Si stima che tra il 30 e il 50% dei genitori avverta difficoltà prima e dopo la nascita di un bambino, secondo la Commissione dei 1 000 primi giorni presentata a settembre 2020 (NDR: Commissione composta da 18 specialisti della prima infanzia e presieduta dallo neuropsichiatra Boris Cyrulnik, che consente di considerare un approccio globale alla salute della madre e del bambino per promuovere ambienti favorevoli allo sviluppo armonioso del feto e del neonato, dalla concezione fino ai 2 anni del bambino. Il rapporto è stato consegnato al Ministero della Salute).

"Molti genitori si sentono in difficoltà, in sofferenza psicologica, ma non ne parlano per paura del giudizio, per paura di essere considerati cattivi genitori, per colpa, per vergogna”, spiega Elise Marcende. "Perché avere un bambino è necessariamente appagante, è il culmine della felicità. Frasi come queste, idee preconcette, sono ancora estremamente presenti nella società e lasciano poco spazio a ciò che può essere vissuto diversamente. La maternità non è solo felicità, è un insieme di stati che saranno attraversati, vissuti da coloro che accoglieranno dei bambini. E può essere estremamente bello, estremamente piacevole da vivere. Ma può essere anche estremamente faticoso e stressante”.

Di fronte alle difficoltà materne, come la depressione ante e/o postnatale, i disturbi d'ansia, le difficoltà di attaccamento con il bambino o con il figlio, Maman blues è stata creata per accogliere queste donne e talvolta questi uomini, per rompere l'isolamento e aprire il dialogo, attraverso un forum o gruppi di discussione, con l'aiuto di referenti in tutta la Francia che hanno tutte vissuto difficoltà materne.
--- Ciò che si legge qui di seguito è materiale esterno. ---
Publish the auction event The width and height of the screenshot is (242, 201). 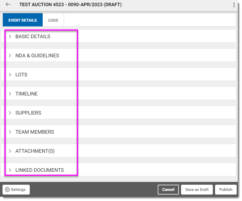click(x=226, y=189)
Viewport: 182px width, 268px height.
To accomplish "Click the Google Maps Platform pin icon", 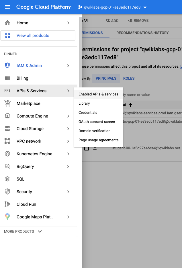I will coord(8,217).
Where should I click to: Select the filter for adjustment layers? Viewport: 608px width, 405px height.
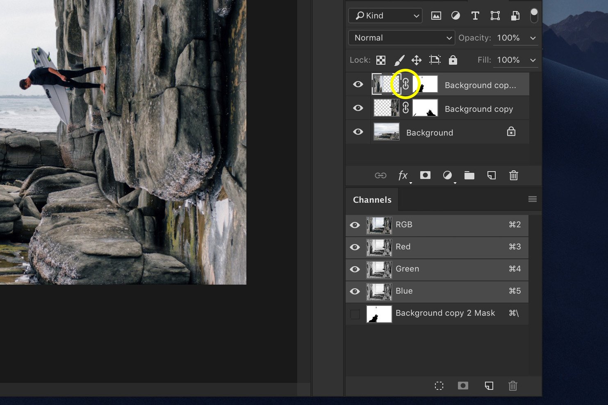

Una liberazione della parola che sta facendo progressi. “Contrariamente all'inizio della nostra esistenza come associazione vent'anni fa, oggi siamo molto richiesti per co-costruire strumenti di sensibilizzazione, prevenzione con i professionisti della salute e le istituzioni pubbliche”, racconta Elise Marcende. “E poi, stiamo avanzando anche grazie alle donne che prendono la parola sui social media, dove si espongono senza tabù, raccontano ciò che stanno attraversando, documentano le loro sofferenze psicologiche perinatali. È davvero attraverso la parola delle persone coinvolte che le cose evolvono”.